The Department of Justice announced that it obtained an order authorizing the Internal Revenue Service to serve John Doe summonses to obtain records of U.S. taxpayers who have offshore accounts established by Sovereign Management & Legal LTD (SML), a Panamanian entity. This is part of the continuing effort of the IRS to discover U.S. citizens and residents with undisclosed offshore accounts. It is the government’s belief that debit cards issued by offshore banks are a means by which U.S. taxpayers gain access to offshore accounts in a secretive manner.

 

The IRS uses a John Doe summons to obtain information about possible violations of internal revenue laws by U.S. citizens and residents whose identities are not known. SML has no offices in the United States according to its website, but, apparently, the government believes that it can obtain records by subpoenaing an individual whom it believes has control over the offshore business.

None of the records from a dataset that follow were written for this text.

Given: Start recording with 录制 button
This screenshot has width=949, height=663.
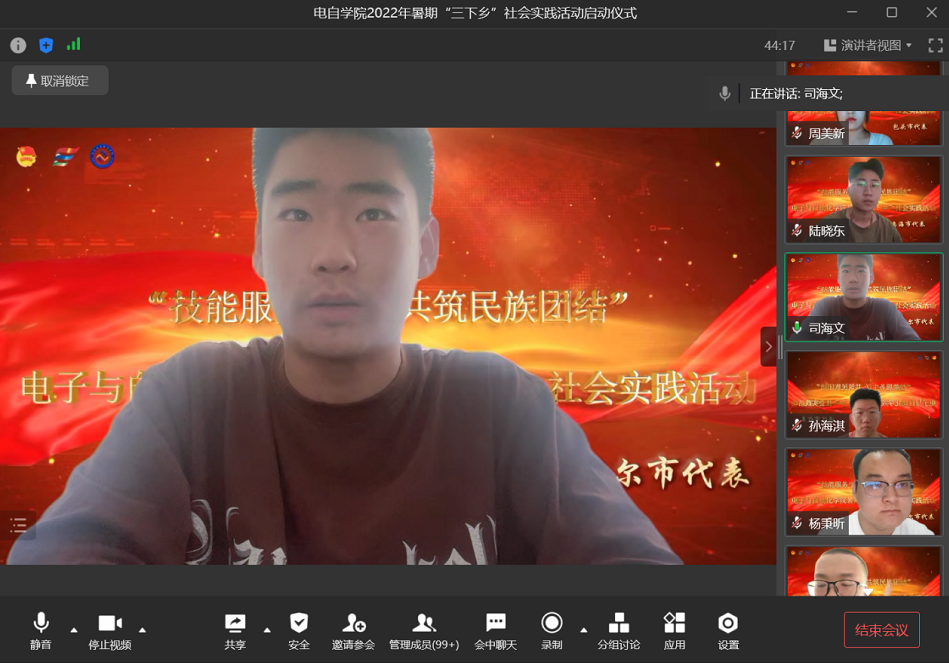Looking at the screenshot, I should click(x=551, y=631).
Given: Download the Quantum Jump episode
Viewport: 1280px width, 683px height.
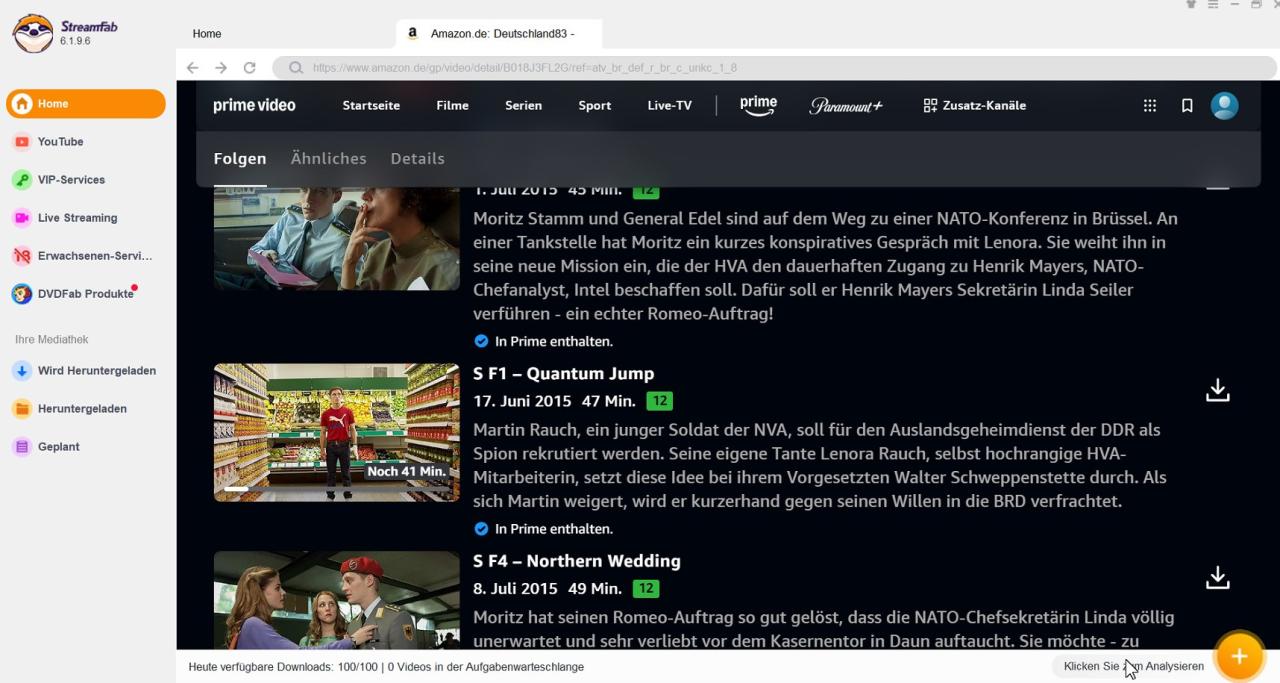Looking at the screenshot, I should click(x=1217, y=390).
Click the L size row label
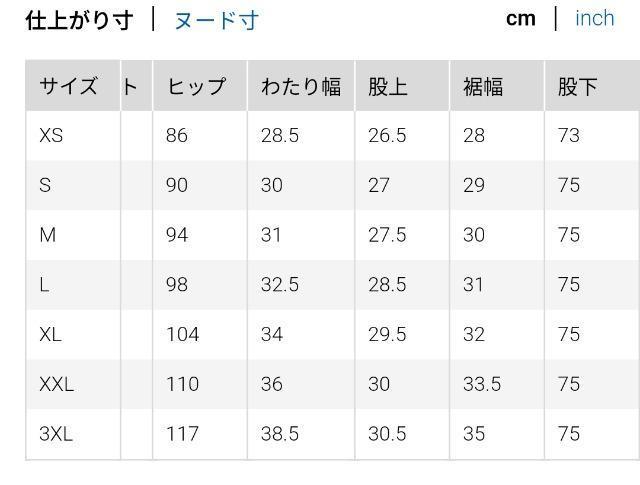 coord(44,285)
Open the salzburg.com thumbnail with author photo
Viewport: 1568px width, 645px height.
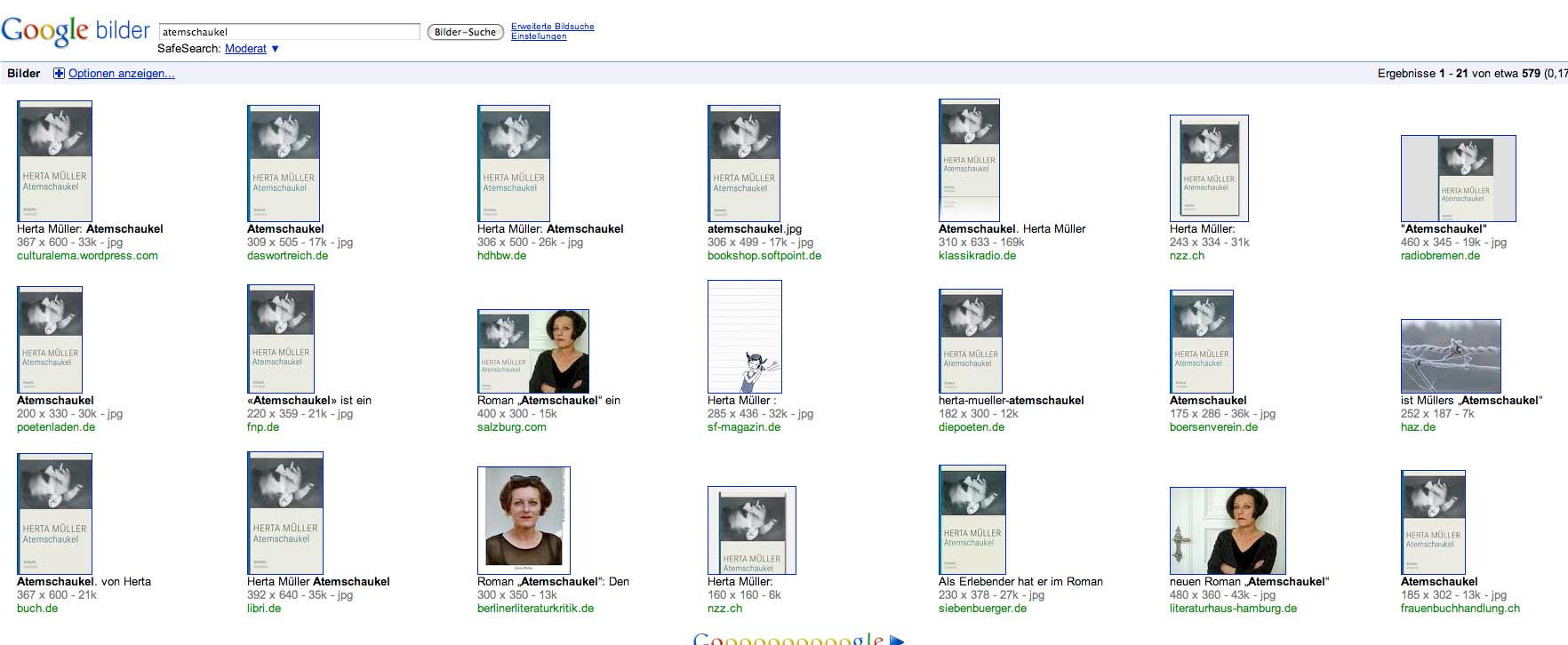point(532,351)
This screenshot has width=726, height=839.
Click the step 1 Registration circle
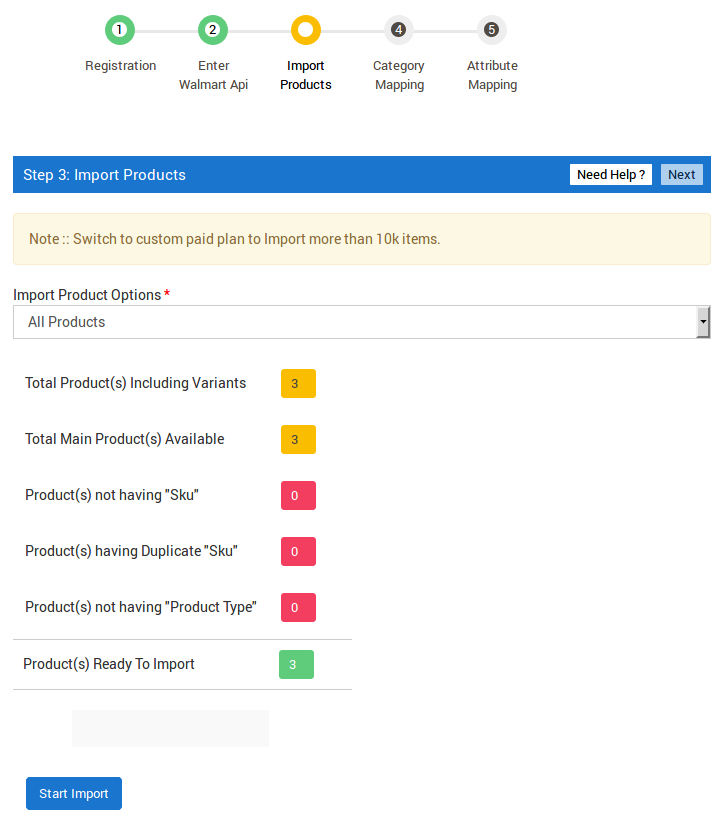pyautogui.click(x=120, y=30)
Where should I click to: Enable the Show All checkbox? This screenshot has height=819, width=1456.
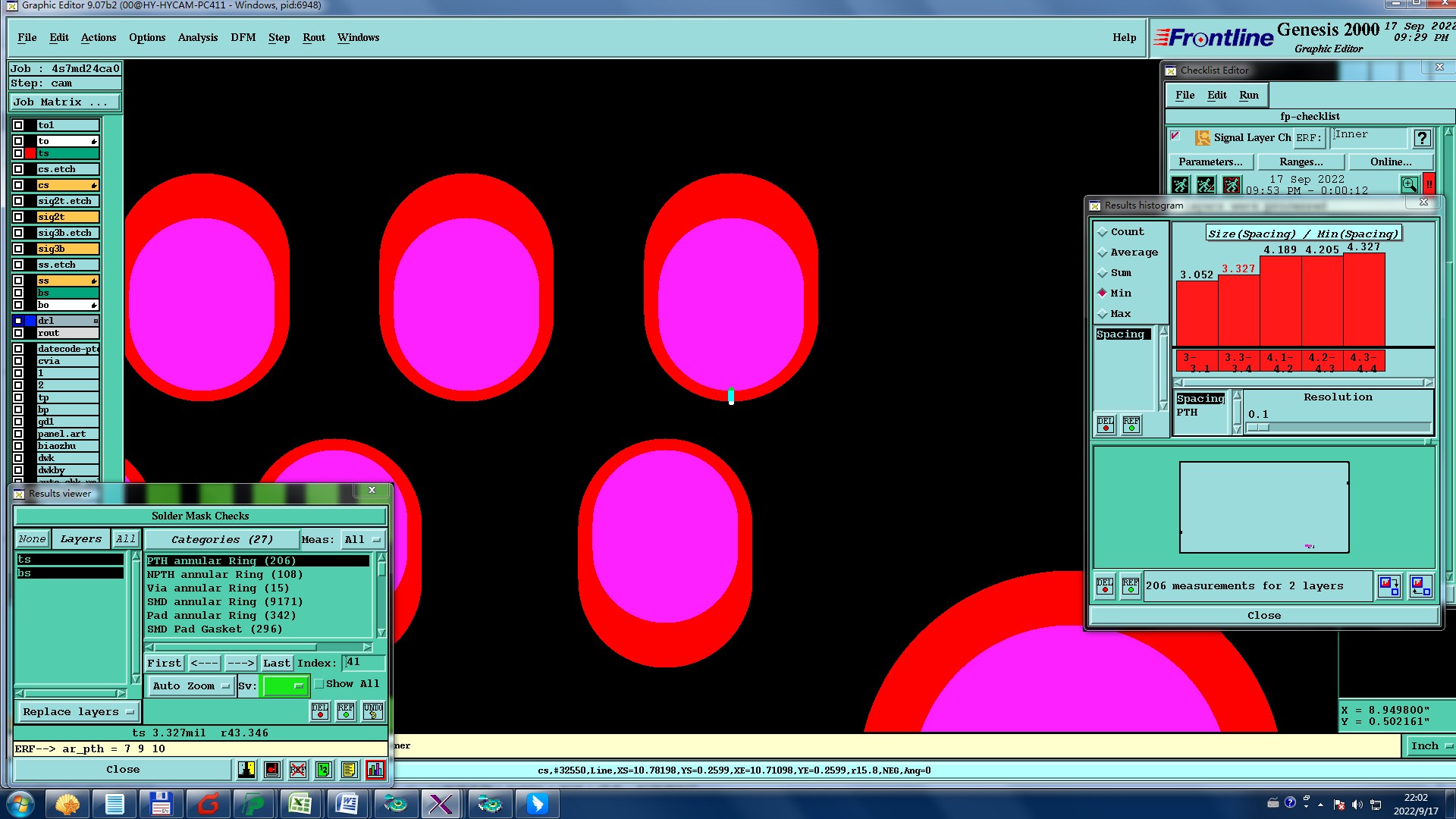(x=320, y=684)
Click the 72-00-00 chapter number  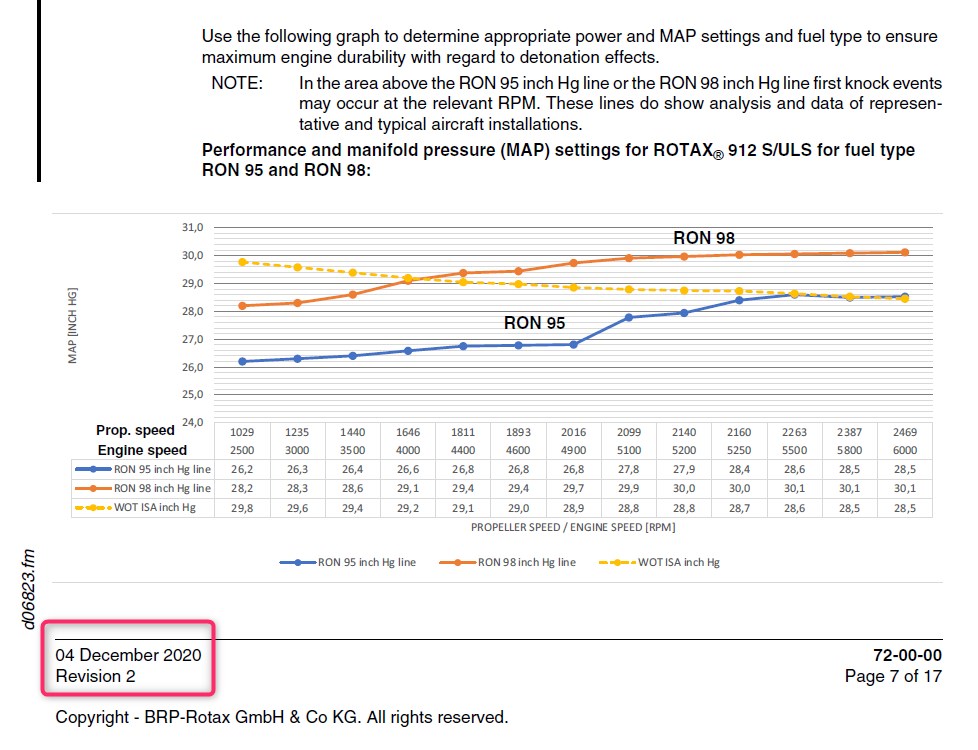click(907, 655)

When the government obtains records, it can then prosecute the individuals who failed to properly report the offshore accounts and the income earned on those accounts.

 

The government obtained an order from the U.S. District Court in Bozeman, Montana authorizing a John Doe summons to be served upon Mr. Michael Behr of Bozeman, Montana. The John Doe summons seeks information about U.S. taxpayers who may hold offshore accounts during the years 2005 to 2016, established by SML. The government believes that offshore debit cards are used to commit tax evasion by allowing people to obtain access to the offshore funds. The information sought concerns issuance of debit cards known as “Sovereign Gold” cards, by SML. The Justice Department previously obtained a similar order from a Federal Court in New York authorizing the issuance of eight separate John Doe summonses on bank and other entities for information relating to SML and its customers in the United States.

 

It’s clear that the IRS and DOJ are zeroing in on SML and its customers with offshore accounts and assets. This presents a real risk that individuals dealing with SML may face significant civil and criminal penalties. The failure to report offshore financial accounts in which a person has signatory authority or an equitable interest is a felony and can result in long terms of incarceration.  In addition, a civil penalty of 50% of the amount in the offshore accounts can be imposed for each year that the required IRS form (FBAR) reporting the offshore accounts is not filed.

 

There is an alternative to facing criminal prosecution and huge monetary fines. This alternative is called the Offshore Voluntary Disclosure Program (OVDP). By entering and successfully completing the OVDP, the owner of an unreported offshore account avoids criminal prosecution and pays a reduced civil penalty. A person cannot enter the OVDP, however, after the Government, through its efforts in issuing the John Doe summonses, obtains evidence of the unreported offshore accounts.

 

The tracking of debit card activity is just another example of the Government’s tactics to learn of an individual’s financial dealings in its efforts to combat what it perceives to be tax evasion by hiding assets and income offshore.